> [Exercise brief]
Emit all the data exactly as provided.

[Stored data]
□ □ □ □ □ □ □

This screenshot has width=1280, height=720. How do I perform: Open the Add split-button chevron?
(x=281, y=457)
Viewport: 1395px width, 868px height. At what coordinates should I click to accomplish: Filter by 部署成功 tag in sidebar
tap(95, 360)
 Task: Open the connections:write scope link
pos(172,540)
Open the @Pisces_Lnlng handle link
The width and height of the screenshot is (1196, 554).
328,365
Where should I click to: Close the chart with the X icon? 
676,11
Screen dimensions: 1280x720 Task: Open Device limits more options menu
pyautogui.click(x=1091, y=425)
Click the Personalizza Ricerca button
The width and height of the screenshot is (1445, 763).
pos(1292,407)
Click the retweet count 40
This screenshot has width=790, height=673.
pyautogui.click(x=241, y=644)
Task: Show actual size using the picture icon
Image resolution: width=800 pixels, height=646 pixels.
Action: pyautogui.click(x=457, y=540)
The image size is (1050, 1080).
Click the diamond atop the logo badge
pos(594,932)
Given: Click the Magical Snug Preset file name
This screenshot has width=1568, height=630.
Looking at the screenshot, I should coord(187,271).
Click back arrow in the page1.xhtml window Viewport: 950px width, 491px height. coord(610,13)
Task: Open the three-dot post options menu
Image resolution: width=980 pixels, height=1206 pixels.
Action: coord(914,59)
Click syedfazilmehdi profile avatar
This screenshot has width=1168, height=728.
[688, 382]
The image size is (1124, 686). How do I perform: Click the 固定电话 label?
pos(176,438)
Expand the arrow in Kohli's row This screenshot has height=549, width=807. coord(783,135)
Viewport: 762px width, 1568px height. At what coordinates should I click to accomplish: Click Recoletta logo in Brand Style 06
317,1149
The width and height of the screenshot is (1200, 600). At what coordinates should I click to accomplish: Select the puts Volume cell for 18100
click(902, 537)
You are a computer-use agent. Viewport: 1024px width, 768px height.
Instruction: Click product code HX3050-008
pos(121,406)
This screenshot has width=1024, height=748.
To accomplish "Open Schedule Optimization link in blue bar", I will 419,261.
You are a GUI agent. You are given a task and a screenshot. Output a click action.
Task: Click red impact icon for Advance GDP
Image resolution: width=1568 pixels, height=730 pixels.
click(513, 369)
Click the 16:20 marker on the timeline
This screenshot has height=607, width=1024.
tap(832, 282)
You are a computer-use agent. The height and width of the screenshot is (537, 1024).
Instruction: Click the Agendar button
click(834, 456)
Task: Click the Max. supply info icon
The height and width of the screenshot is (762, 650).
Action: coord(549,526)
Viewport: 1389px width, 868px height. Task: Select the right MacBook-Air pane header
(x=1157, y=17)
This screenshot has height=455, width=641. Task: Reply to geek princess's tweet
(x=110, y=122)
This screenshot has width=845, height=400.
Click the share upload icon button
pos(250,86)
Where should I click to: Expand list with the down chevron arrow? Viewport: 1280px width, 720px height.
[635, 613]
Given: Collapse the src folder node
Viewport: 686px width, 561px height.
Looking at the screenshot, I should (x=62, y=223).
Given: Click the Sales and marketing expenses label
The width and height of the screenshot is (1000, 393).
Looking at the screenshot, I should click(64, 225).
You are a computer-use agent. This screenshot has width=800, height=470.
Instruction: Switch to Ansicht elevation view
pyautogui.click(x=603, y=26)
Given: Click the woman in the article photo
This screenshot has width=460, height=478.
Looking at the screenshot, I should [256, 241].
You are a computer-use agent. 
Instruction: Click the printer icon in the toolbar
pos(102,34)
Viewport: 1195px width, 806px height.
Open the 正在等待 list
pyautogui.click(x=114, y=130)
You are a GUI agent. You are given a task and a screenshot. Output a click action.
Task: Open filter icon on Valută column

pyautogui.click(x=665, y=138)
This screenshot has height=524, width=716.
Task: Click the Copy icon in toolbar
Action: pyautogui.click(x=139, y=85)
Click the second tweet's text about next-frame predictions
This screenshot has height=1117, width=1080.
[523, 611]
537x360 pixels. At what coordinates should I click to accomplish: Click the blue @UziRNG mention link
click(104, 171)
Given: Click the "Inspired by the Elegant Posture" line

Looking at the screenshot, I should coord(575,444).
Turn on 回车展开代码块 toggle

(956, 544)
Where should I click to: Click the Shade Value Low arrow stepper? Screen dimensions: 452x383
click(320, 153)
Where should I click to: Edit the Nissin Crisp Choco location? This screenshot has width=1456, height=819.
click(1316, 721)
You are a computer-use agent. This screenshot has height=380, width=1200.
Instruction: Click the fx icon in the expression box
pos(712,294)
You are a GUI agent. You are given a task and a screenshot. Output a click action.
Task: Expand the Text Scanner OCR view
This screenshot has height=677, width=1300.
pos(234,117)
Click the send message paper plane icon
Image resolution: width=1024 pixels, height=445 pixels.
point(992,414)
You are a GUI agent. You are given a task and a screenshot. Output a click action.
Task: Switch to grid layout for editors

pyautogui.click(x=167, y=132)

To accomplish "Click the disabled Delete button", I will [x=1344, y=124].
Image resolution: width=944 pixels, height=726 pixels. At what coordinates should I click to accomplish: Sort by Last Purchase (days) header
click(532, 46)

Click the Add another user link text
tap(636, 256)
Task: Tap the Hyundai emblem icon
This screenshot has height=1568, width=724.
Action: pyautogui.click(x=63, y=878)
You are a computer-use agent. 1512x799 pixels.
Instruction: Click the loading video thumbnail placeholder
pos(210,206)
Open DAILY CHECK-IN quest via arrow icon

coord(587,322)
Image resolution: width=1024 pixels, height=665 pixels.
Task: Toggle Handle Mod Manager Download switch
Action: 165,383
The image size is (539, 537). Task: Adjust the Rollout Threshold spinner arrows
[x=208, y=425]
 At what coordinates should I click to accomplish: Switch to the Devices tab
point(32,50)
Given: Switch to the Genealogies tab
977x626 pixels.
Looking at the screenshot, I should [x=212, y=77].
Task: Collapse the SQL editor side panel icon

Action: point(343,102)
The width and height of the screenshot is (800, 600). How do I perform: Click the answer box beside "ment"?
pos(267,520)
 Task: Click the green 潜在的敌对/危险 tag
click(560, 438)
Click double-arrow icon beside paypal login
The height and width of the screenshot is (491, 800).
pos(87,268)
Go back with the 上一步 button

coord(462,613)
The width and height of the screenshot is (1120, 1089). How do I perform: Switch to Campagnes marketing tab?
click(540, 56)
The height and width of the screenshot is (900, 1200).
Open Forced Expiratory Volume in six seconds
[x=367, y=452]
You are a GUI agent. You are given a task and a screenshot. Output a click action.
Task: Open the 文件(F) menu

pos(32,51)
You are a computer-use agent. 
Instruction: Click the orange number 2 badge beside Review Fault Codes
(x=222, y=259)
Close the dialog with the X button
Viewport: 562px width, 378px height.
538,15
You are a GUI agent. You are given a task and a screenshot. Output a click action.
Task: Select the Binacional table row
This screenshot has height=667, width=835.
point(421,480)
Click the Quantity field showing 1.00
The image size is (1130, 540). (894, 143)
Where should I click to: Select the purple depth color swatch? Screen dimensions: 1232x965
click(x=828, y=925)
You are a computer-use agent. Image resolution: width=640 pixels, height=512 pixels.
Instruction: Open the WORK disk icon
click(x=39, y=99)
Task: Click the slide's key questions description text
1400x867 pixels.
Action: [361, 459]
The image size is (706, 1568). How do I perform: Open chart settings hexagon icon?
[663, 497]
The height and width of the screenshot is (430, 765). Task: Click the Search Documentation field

□ □ □ □ □ □ □

> [Response below]
This screenshot has width=1280, height=720. How do I perform: Open the Add split-button chevron?
(x=281, y=457)
Viewport: 1395px width, 868px height. At what coordinates should I click to accomplish: Filter by 部署成功 tag in sidebar
tap(95, 360)
 Task: Open the connections:write scope link
pos(172,540)
Open the @Pisces_Lnlng handle link
The width and height of the screenshot is (1196, 554).
328,365
Where should I click to: Close the chart with the X icon? 
676,11
Screen dimensions: 1280x720 Task: Open Device limits more options menu
pyautogui.click(x=1091, y=425)
Click the Personalizza Ricerca button
The width and height of the screenshot is (1445, 763).
pos(1292,407)
Click the retweet count 40
This screenshot has width=790, height=673.
pyautogui.click(x=241, y=644)
Task: Show actual size using the picture icon
Image resolution: width=800 pixels, height=646 pixels.
Action: pyautogui.click(x=457, y=540)
The image size is (1050, 1080).
Click the diamond atop the logo badge
pos(594,932)
Given: Click the Magical Snug Preset file name
This screenshot has width=1568, height=630.
Looking at the screenshot, I should coord(187,271).
Click back arrow in the page1.xhtml window Viewport: 950px width, 491px height. coord(610,13)
Task: Open the three-dot post options menu
Image resolution: width=980 pixels, height=1206 pixels.
Action: coord(914,59)
Click syedfazilmehdi profile avatar
This screenshot has width=1168, height=728.
[688, 382]
The image size is (1124, 686). How do I perform: Click the 固定电话 label?
pos(176,438)
Expand the arrow in Kohli's row This screenshot has height=549, width=807. coord(783,135)
Viewport: 762px width, 1568px height. At what coordinates should I click to accomplish: Click Recoletta logo in Brand Style 06
317,1149
The width and height of the screenshot is (1200, 600). At what coordinates should I click to accomplish: Select the puts Volume cell for 18100
click(902, 537)
You are a computer-use agent. Viewport: 1024px width, 768px height.
Instruction: Click product code HX3050-008
pos(121,406)
This screenshot has width=1024, height=748.
To accomplish "Open Schedule Optimization link in blue bar", I will 419,261.
You are a GUI agent. You are given a task and a screenshot. Output a click action.
Task: Click red impact icon for Advance GDP
Image resolution: width=1568 pixels, height=730 pixels.
click(513, 369)
Click the 16:20 marker on the timeline
This screenshot has height=607, width=1024.
tap(832, 282)
You are a computer-use agent. The height and width of the screenshot is (537, 1024).
Instruction: Click the Agendar button
click(834, 456)
Task: Click the Max. supply info icon
The height and width of the screenshot is (762, 650).
Action: coord(549,526)
Viewport: 1389px width, 868px height. Task: Select the right MacBook-Air pane header
(x=1157, y=17)
This screenshot has height=455, width=641. Task: Reply to geek princess's tweet
(x=110, y=122)
This screenshot has width=845, height=400.
Click the share upload icon button
pos(250,86)
Where should I click to: Expand list with the down chevron arrow? Viewport: 1280px width, 720px height.
[635, 613]
Given: Collapse the src folder node
Viewport: 686px width, 561px height.
Looking at the screenshot, I should (x=62, y=223).
Given: Click the Sales and marketing expenses label
The width and height of the screenshot is (1000, 393).
Looking at the screenshot, I should click(64, 225).
You are a computer-use agent. This screenshot has width=800, height=470.
Instruction: Switch to Ansicht elevation view
pyautogui.click(x=603, y=26)
Given: Click the woman in the article photo
This screenshot has width=460, height=478.
Looking at the screenshot, I should [256, 241].
You are a computer-use agent. 
Instruction: Click the printer icon in the toolbar
pos(102,34)
Viewport: 1195px width, 806px height.
Open the 正在等待 list
pyautogui.click(x=114, y=130)
You are a GUI agent. You are given a task and a screenshot. Output a click action.
Task: Open filter icon on Valută column

pyautogui.click(x=665, y=138)
This screenshot has height=524, width=716.
Task: Click the Copy icon in toolbar
Action: pyautogui.click(x=139, y=85)
Click the second tweet's text about next-frame predictions
This screenshot has height=1117, width=1080.
[523, 611]
537x360 pixels. At what coordinates should I click to accomplish: Click the blue @UziRNG mention link
click(104, 171)
Given: Click the "Inspired by the Elegant Posture" line

Looking at the screenshot, I should coord(575,444).
Turn on 回车展开代码块 toggle

(956, 544)
Where should I click to: Click the Shade Value Low arrow stepper? Screen dimensions: 452x383
click(320, 153)
Where should I click to: Edit the Nissin Crisp Choco location? This screenshot has width=1456, height=819.
click(1316, 721)
You are a computer-use agent. This screenshot has height=380, width=1200.
Instruction: Click the fx icon in the expression box
pos(712,294)
You are a GUI agent. You are given a task and a screenshot. Output a click action.
Task: Expand the Text Scanner OCR view
This screenshot has height=677, width=1300.
pos(234,117)
Click the send message paper plane icon
Image resolution: width=1024 pixels, height=445 pixels.
point(992,414)
You are a GUI agent. You are given a task and a screenshot. Output a click action.
Task: Switch to grid layout for editors

pyautogui.click(x=167, y=132)

To accomplish "Click the disabled Delete button", I will [x=1344, y=124].
Image resolution: width=944 pixels, height=726 pixels. At what coordinates should I click to accomplish: Sort by Last Purchase (days) header
click(532, 46)

Click the Add another user link text
tap(636, 256)
Task: Tap the Hyundai emblem icon
This screenshot has height=1568, width=724.
Action: pyautogui.click(x=63, y=878)
You are a computer-use agent. 1512x799 pixels.
Instruction: Click the loading video thumbnail placeholder
pos(210,206)
Open DAILY CHECK-IN quest via arrow icon

coord(587,322)
Image resolution: width=1024 pixels, height=665 pixels.
Task: Toggle Handle Mod Manager Download switch
Action: 165,383
The image size is (539, 537). Task: Adjust the Rollout Threshold spinner arrows
[x=208, y=425]
 At what coordinates should I click to accomplish: Switch to the Devices tab
point(32,50)
Given: Switch to the Genealogies tab
977x626 pixels.
Looking at the screenshot, I should [x=212, y=77].
Task: Collapse the SQL editor side panel icon

Action: point(343,102)
The width and height of the screenshot is (800, 600). How do I perform: Click the answer box beside "ment"?
pos(267,520)
 Task: Click the green 潜在的敌对/危险 tag
click(560, 438)
Click double-arrow icon beside paypal login
The height and width of the screenshot is (491, 800).
pos(87,268)
Go back with the 上一步 button

coord(462,613)
The width and height of the screenshot is (1120, 1089). How do I perform: Switch to Campagnes marketing tab?
click(540, 56)
The height and width of the screenshot is (900, 1200).
Open Forced Expiratory Volume in six seconds
[x=367, y=452]
You are a GUI agent. You are given a task and a screenshot. Output a click action.
Task: Open the 文件(F) menu

pos(32,51)
You are a computer-use agent. 
Instruction: Click the orange number 2 badge beside Review Fault Codes
(x=222, y=259)
Close the dialog with the X button
Viewport: 562px width, 378px height.
538,15
You are a GUI agent. You are given a task and a screenshot. Output a click action.
Task: Select the Binacional table row
This screenshot has height=667, width=835.
point(421,480)
Click the Quantity field showing 1.00
The image size is (1130, 540). (894, 143)
Where should I click to: Select the purple depth color swatch? Screen dimensions: 1232x965
click(x=828, y=925)
You are a computer-use agent. Image resolution: width=640 pixels, height=512 pixels.
Instruction: Open the WORK disk icon
click(x=39, y=99)
Task: Click the slide's key questions description text
1400x867 pixels.
Action: [361, 459]
The image size is (706, 1568). How do I perform: Open chart settings hexagon icon?
[663, 497]
The height and width of the screenshot is (430, 765). Task: Click the Search Documentation field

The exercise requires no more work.